Abstract

Abstract Background Newer repair techniques for abdominal wall hernias, such as the enchanced-view totally extraperitoneal technique or the mini- or less-open sublay operation are increasingly being used. With these new techniques special complications might occur. Case Report We present an 81-year-old patient with a recurrent ventral incisional hernia after IPOM repair. The preoperative abdominal CT scan showed the hernia defect, measuring 3 × 3 cm. A repair was performed in MILOS technique, the IPOM mesh was removed. The posterior the rectus sheath was closed under slight tension. A Mesh 15 × 15 cm without fixation and a 14 french Redon drainage were inserted. Over the next 4 postoperative days the drainage had a repeatedly loos of vacuum, until the patient developed clinical symptoms of a ileus.

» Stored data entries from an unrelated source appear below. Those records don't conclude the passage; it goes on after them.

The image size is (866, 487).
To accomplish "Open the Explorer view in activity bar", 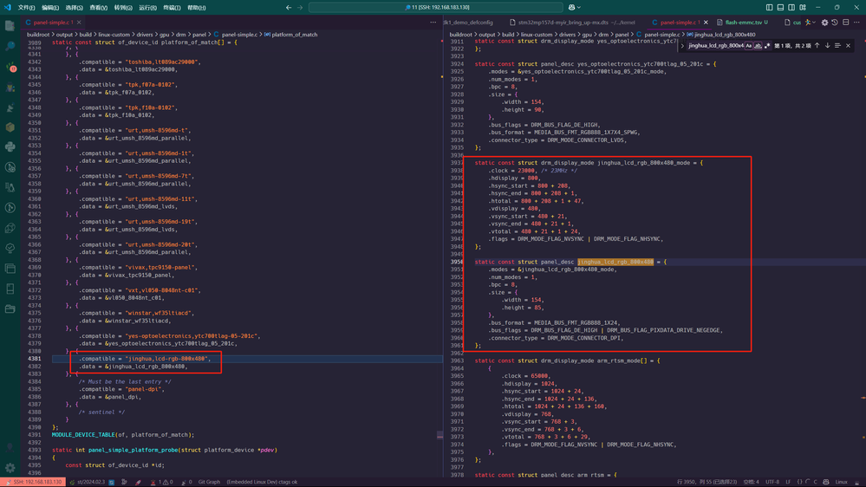I will (x=10, y=26).
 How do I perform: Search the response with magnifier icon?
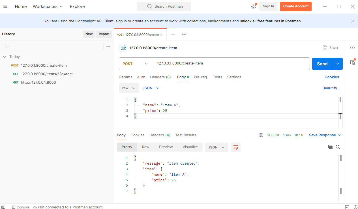pos(338,147)
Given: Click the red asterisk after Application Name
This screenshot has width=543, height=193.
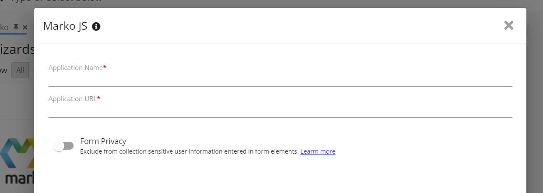Looking at the screenshot, I should 105,67.
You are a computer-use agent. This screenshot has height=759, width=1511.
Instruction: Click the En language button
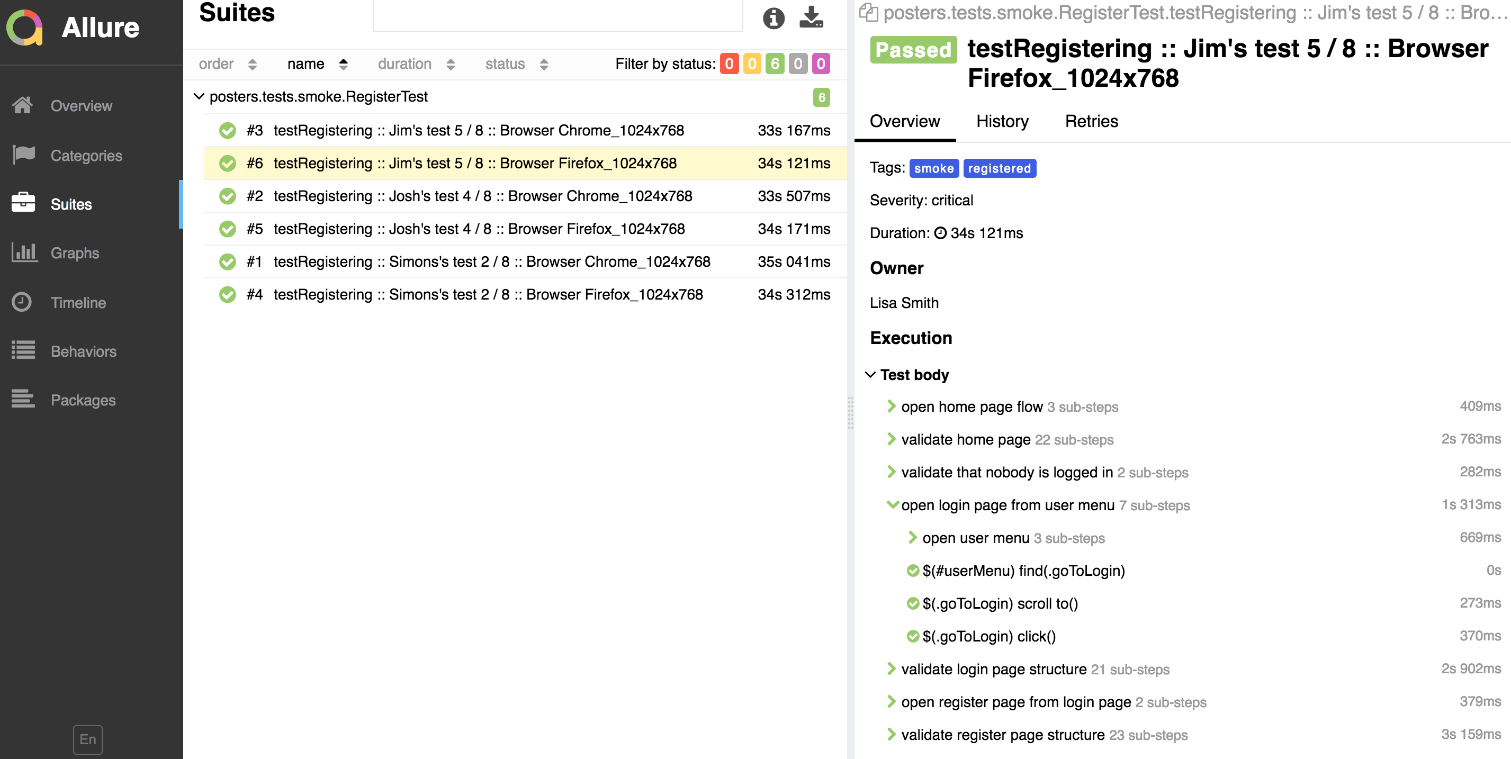tap(87, 739)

A CT scan showed a bowel dysfunction without a clear sign for incarceration. At this point, the suction drainage was without vacuum a total of seven times. A diagnostic laparoscopy was performed and a small bowel loop was found trapped between the implanted mesh and the posterior rectus sheath, as an interparietal retro-rectus hernia (iRRH). The intestinal loop could be removed, no necrosis or ischemia was found. The fascial defect was covered using vicryl mesh patch. Conclusion The role of vacuum drainage remains to be considered. Suction of remaining intraabdominal gas might occur due to fascia dehiscence and CT diagnostics can mislead surgeons decisions. Tension free fascial closure remains of capital importance. Mesh fixation, use of special stitching techniques, transversus-abdominis-release or preoperative application of botulinum toxin should be kept mind.